= EXTRACT PROVIDED =
# SeaWorld Moray/Shark Pics



## Randy (Nov 18, 2002)

Took these this weekend, and had to share!


----------



## Randy (Nov 18, 2002)

Shark-1


----------



## Randy (Nov 18, 2002)

My favorite of the bunch


----------



## Randy (Nov 18, 2002)

A picture of the shark tunnel


----------



## tecknik (Jul 18, 2003)

WOW!


----------



## thePACK (Jan 3, 2003)

very nice..digging the alantic green moray


----------



## Atlanta Braves Baby! (Mar 12, 2003)

i love that place!


----------



## piranha45 (Apr 8, 2003)

what type of shark is the one featured in the last pic?


----------



## Randy (Nov 18, 2002)

I was too busy gawking at the sharks and taking pictures to read the sign.









I would love to know though, because I have gotten that question a couple of times already.


----------



## piranha45 (Apr 8, 2003)

damn you....! You people are so worthle--- sorry :rasp:


----------



## StuartDanger (Aug 7, 2003)

crazy!!!

nice moray


----------



## Innes (Jan 13, 2003)

nice pics


----------



## Xenon (Nov 15, 2002)

nice pics randy. I love the fact you have roughly .0103 posts a day since you joined.


----------



## Randy (Nov 18, 2002)

What can I say? I am a lazy lazy guy.


----------



## Xenon (Nov 15, 2002)

Randy said:


> What can I say? I am a lazy lazy guy.


 IF you werent so lazy I would officially call you #2.


----------



## Randy (Nov 18, 2002)

I need to stop adding replies or my qualification for Laziest Member may be in danger!


----------



## Xenon (Nov 15, 2002)

Randy said:


> I need to stop adding replies or my qualification for Laziest Member may be in danger!


 I think user "Charlie" has you beat. Look up his info.


----------



## Xenon (Nov 15, 2002)

Charlie 
Junior Members 
Joined: 21-November 02 
Posts: 4

With all your posts today you have officially lost the title


----------



## Death in #'s (Apr 29, 2003)

dam great shark pics


----------



## hays98 (Mar 8, 2003)

i want to see that some day


----------

= TASK DETAILS =
Please rewrite the paragraph in the SeaWorld thread that begins "nice pics randy" more briefly, keeping its main facts.

= RAW DATA =

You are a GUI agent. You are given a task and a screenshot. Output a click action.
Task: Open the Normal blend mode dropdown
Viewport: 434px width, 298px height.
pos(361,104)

= PROBLEM SOLUTION =
Nice pictures, Randy; since joining, you've averaged about .0103 posts a day.